Even before the global pandemic and market freefall, colleges faced an uncertain financial future. Six in ten universities did not meet their enrollment goals for the fall of 2019. An entire industry has emerged to advise colleges on how to merge with other institutions or shut down entirely. The pandemic will accelerate the inevitable, forcing the hand of institutions that were already vulnerable to market forces.

With declining enrollment and fewer families able to afford the skyrocketing cost of tuition, universities must turn to public support and philanthropy. Congress has already stepped in, approving approximately $14 billion to institutions of higher education as part of the $2 trillion stimulus package. But this amount falls short of the sum that university leaders insist they need to stay afloat.

In a recent column, ACTA President Michael Poliakoff urges university leaders not to repeat the mistakes of the 2008 financial crisis. As the pandemic stabilizes, university leaders must resist the urge to return to business as usual. In the past 10 years, administrative expenditures have risen 34%, and student services expenditures have increased 46%. Colleges and universities must rethink these unsustainable costs or risk losing the institutions that they have worked so diligently to build.

Dr. Poliakoff writes, “Ingenuity, entrepreneurship, resourcefulness, and discipline—the engines of American success—will ultimately be far more important than scoring a bigger slice of the debt-fueled pie. Institutions of higher learning need to find their way, and quickly, to such efficiencies.”

In the wake of the pandemic, targeted philanthropy can—and should—play a central role in spurring innovation in higher education. By supporting the best that our colleges have to offer, and refusing to perpetuate enduring problems, college donors have an opportunity to be part of the solution.

How can intelligent giving help institutions emerge from the crisis stronger than before? We recommend that donors restrict their giving, remember that all money is fungible, and consider giving beyond their alma mater.

By tying thoughtful strings to their major gifts, donors communicate their values to an institution. Think carefully about how you would like your gift to be spent. Do you intend to bolster the school’s history department? Create a scholarship for first generation students? From the start, make your intention known and ensure that it is codified in a gift agreement. FAR can help you to make the right on-campus allies to help craft a gift agreement and execute your gift.

In addition, consider what other changes you would like to see on campus. Entrepreneur John Altman has long been a generous benefactor of his alma mater, Miami University of Ohio. This past year, Mr. Altman’s foundation created new guidelines for its higher education grants, requiring that institutions first adopt the Chicago Principles on Freedom of Expression to be eligible to receive funds from the foundation. This new restriction clearly communicated how seriously Mr. Altman values free speech and created a powerful incentive for Miami University to improve its policies.

Donors should remember, however, that money is fungible.
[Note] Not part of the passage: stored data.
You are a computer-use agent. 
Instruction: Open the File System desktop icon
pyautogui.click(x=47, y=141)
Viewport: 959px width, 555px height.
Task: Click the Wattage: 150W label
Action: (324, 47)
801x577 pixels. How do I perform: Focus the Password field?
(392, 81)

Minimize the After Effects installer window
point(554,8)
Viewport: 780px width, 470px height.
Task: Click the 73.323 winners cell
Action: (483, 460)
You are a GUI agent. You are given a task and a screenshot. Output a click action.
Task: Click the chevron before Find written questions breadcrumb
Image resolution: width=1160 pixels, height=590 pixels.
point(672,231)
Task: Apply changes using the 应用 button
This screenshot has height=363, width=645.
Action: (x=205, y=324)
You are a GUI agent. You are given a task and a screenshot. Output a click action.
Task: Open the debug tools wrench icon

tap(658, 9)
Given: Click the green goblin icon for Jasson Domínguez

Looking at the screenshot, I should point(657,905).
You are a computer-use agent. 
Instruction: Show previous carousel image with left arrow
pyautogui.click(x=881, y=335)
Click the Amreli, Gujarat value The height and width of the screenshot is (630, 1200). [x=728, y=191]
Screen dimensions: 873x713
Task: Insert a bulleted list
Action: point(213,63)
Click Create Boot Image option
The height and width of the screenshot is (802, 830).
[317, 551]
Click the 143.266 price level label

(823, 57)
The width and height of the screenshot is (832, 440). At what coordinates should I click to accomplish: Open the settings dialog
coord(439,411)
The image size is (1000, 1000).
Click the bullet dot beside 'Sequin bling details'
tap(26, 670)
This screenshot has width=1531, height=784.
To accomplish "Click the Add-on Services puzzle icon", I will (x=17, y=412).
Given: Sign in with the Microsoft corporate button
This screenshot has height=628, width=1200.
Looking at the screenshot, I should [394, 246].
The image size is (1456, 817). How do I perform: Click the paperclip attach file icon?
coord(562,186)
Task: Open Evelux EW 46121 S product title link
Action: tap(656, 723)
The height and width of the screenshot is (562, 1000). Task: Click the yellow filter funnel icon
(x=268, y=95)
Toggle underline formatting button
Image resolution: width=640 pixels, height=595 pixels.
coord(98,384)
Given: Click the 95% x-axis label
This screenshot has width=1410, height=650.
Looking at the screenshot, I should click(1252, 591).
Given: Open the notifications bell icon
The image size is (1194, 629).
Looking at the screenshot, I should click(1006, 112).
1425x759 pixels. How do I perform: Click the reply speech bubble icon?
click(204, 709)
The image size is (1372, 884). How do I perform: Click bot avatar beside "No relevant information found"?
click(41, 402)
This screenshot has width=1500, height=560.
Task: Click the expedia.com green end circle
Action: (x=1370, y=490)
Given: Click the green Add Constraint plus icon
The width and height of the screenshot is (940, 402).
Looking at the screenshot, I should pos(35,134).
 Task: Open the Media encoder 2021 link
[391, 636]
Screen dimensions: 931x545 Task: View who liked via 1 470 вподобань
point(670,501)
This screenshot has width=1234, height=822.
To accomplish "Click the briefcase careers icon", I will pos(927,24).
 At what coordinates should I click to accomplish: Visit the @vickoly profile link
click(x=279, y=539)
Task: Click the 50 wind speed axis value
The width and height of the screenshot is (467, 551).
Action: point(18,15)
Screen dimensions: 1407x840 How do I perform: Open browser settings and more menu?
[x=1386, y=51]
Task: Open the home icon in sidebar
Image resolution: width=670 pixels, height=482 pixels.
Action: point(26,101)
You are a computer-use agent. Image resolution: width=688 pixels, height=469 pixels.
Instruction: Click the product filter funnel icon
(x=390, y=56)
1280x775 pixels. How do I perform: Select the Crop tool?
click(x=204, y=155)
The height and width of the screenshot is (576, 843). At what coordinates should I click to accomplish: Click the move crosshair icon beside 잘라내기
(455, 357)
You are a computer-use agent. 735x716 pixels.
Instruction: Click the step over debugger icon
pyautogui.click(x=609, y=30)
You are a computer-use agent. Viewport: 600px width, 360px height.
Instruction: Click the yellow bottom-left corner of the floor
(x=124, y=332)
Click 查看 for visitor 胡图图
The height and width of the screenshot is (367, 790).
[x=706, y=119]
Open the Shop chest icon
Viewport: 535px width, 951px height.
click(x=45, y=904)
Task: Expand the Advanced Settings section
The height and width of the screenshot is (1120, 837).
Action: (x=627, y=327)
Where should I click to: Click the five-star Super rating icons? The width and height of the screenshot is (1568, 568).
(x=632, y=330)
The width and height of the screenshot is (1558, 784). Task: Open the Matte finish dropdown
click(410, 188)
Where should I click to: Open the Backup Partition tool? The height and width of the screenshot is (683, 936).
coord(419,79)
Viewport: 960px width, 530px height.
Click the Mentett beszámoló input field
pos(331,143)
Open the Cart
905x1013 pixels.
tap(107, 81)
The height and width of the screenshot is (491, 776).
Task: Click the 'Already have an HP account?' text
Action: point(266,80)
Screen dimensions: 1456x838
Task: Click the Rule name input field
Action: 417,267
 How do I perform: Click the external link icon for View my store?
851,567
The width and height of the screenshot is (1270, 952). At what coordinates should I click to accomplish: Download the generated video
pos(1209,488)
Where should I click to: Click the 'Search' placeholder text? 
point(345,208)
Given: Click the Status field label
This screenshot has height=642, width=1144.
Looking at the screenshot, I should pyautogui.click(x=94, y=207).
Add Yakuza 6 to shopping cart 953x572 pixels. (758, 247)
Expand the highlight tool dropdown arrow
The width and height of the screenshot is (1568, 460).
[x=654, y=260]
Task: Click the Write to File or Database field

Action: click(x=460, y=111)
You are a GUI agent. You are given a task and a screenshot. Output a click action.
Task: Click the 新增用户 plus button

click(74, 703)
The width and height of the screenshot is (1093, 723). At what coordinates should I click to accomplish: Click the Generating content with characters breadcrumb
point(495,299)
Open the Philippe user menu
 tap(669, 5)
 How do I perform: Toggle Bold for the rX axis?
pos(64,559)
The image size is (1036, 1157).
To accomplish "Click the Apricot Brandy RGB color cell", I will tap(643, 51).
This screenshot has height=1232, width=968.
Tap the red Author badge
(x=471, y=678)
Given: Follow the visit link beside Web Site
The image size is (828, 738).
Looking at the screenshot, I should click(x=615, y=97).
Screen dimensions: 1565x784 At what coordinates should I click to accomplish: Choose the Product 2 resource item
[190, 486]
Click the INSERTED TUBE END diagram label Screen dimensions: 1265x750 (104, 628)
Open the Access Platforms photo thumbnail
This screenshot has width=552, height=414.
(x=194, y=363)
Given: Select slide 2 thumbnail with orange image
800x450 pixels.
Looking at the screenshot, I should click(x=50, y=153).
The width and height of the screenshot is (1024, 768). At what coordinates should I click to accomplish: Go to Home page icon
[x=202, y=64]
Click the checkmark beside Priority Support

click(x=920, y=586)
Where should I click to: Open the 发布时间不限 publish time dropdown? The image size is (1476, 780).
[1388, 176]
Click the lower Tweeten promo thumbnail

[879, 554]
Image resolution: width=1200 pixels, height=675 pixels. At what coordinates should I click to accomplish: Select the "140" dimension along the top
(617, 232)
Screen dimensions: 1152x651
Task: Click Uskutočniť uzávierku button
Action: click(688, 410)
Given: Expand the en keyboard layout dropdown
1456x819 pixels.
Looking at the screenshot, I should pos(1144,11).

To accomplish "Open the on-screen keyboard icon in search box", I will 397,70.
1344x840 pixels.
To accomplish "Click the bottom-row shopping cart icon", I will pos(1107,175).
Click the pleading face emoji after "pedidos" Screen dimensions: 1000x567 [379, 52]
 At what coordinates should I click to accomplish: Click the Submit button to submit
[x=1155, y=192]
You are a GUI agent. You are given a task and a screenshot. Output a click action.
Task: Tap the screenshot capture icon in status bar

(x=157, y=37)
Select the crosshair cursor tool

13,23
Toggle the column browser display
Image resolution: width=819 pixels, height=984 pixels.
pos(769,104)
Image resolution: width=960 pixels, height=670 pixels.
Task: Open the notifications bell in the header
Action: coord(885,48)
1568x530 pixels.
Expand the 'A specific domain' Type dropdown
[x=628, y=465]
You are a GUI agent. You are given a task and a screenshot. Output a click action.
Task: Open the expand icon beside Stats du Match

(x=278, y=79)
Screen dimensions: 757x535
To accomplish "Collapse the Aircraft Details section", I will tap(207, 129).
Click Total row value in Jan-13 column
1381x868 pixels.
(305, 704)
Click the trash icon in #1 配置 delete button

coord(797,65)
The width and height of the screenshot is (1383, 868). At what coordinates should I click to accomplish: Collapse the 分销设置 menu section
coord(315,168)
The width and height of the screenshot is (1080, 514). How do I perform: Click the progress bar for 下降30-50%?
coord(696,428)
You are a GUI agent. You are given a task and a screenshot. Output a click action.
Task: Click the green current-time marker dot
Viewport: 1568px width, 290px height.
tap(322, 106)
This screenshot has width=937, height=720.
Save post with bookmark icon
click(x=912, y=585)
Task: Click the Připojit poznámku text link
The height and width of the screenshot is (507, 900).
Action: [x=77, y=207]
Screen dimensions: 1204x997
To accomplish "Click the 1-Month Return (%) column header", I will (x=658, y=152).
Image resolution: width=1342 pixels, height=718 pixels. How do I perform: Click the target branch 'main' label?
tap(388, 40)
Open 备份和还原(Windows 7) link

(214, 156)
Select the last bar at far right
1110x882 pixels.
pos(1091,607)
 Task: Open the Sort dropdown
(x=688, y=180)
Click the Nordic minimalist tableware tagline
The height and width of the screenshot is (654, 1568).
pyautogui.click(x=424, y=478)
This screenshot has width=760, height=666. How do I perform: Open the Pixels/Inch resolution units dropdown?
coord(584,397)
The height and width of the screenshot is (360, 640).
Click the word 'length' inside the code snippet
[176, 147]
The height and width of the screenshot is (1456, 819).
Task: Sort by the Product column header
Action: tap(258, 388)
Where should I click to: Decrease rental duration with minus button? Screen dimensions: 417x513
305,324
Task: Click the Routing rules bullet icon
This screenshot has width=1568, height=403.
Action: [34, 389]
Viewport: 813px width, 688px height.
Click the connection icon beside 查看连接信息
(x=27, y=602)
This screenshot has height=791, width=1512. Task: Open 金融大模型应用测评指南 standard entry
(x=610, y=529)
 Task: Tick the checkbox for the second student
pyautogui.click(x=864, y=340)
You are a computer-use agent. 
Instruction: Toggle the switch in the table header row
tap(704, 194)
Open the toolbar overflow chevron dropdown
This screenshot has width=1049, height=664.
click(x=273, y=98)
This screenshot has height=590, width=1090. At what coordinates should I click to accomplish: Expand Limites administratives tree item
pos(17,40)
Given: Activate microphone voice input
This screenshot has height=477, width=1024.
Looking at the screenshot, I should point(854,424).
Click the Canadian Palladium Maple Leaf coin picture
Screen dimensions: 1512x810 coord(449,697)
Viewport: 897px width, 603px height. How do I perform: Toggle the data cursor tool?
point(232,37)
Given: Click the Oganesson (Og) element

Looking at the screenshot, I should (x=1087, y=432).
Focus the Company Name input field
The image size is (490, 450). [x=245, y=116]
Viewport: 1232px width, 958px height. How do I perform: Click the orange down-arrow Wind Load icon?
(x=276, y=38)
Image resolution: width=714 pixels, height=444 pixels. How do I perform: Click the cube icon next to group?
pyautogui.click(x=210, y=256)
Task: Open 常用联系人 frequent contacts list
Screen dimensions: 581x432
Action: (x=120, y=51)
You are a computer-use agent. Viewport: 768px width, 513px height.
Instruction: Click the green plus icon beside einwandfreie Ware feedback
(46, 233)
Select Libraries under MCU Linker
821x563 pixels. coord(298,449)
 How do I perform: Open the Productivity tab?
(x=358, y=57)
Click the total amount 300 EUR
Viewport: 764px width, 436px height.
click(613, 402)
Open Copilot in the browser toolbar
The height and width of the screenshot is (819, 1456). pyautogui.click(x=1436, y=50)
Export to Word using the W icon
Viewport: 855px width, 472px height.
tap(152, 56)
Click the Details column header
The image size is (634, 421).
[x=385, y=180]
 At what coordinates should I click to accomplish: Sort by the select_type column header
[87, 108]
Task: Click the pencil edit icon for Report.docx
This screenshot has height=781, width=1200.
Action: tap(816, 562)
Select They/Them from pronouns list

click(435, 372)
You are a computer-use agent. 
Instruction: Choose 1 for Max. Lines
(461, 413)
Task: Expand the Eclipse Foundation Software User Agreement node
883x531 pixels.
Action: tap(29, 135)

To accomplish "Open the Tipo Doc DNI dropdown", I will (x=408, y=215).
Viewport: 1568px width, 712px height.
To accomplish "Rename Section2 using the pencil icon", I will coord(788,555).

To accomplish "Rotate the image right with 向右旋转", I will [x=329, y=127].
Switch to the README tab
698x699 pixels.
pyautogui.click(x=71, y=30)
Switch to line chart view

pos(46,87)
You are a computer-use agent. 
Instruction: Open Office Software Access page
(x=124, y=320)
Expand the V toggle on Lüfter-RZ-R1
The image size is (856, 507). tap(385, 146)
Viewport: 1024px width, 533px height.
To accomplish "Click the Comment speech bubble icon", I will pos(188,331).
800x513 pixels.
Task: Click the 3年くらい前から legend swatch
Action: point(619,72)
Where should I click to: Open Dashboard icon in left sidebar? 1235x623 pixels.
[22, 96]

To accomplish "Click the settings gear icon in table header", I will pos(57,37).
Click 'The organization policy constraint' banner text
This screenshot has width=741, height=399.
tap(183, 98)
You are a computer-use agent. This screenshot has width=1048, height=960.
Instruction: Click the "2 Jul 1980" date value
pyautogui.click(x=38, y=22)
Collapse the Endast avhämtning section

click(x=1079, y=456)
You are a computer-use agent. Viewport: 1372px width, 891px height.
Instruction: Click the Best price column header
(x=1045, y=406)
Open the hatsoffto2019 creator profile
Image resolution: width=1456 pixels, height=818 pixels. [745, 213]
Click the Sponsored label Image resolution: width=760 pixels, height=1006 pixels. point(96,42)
Your gift, even when restricted, may free administrators to spend money for other purposes—purposes you may not find worthy of funding. To avoid this fate, specify that your gift must be a net addition to the budget. Donors should also consider giving to outstanding university centers, such as the Oases of Excellence programs that ACTA has designated across the country. Doing so allows a faculty member to be your watchdog, overseeing your gift so that it does not support another part of the university behemoth.  

Finally, consider giving beyond your alma mater. Elite schools with sizable endowments will face less hardship than most institutions. A leveraged gift to a small liberal arts college or regional university will have a far greater impact than a gift of the same size to an elite institution. As part of our Intelligent College Giving series, we recently featured a Q&A with Sandy and Ginny MacNeil. On the recommendation of friends, they built a partnership with faculty at Furman University, a liberal arts college near their home. Neither MacNeil attended Furman, but their giving has helped build a transformative program on campus.

In the wake of the pandemic, intelligent giving is needed more than ever. By investing wisely, donors can help turn the tide and secure a brighter future for American higher education.